Here's a similar condition that is sufficient: there exists a sequence of integers $u_n, v_n \to\infty$ such that $(u_n, v_n) = 1$ and $$\lim_{n\to\infty} v_n a - u_n = 0.$$ (Alternatively, we could just require that $a$ not be exactly equal to any $u_n/v_n$ rather than $(u_n,v_n)=1$.)

Answer 2

Consider

$$u_n = \frac{10^n - 1}{3} \hspace{1cm}v_n = 10^{n}$$

Then:

$$\frac{u_n}{v_n} = 0.\underbrace{3333\cdots 3}_{n \text{ times}}$$

What means that

$$\lim_{n\to\infty} \frac{u_n}{v_n} = 0.333\cdots = \frac{1}{3}$$

So no, that condition is not sufficient.

Answer 3

This will not suffice.

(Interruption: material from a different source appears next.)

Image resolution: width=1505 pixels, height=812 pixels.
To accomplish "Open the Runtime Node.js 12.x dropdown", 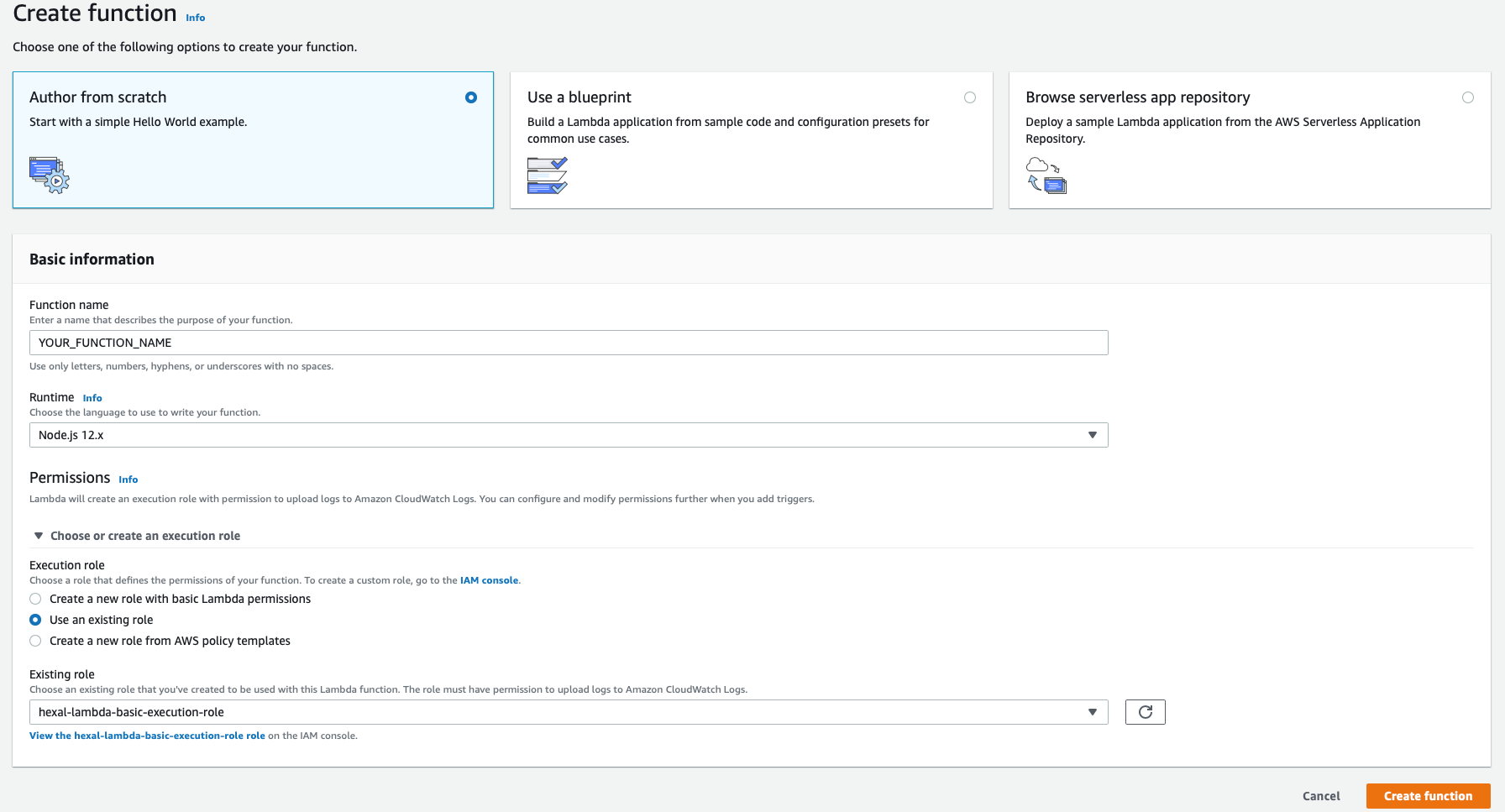I will (569, 435).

Let $a$ be an irrational number then there is some sequence of rational numbers $(q_{n})_{n=1}^{\infty}$ that converges to $a$. Denote $q_{n}=\frac{u_{n}'}{v_{n}'}$ where $u_{n}',v_{n}'$ are coprime. Let $u_{n}=nu_{n}',v_{n}=nv_{n}'$ then $$ \lim_{n\to\infty}\frac{u_{n}}{v_{n}}=\lim_{n\to\infty}\frac{nu_{n}'}{nv_{n}'}=\lim_{n\to\infty}\frac{u_{n}'}{v_{n}'}=\lim_{n\to\infty}q_{n}=a $$

So every irrational number satisfy your property.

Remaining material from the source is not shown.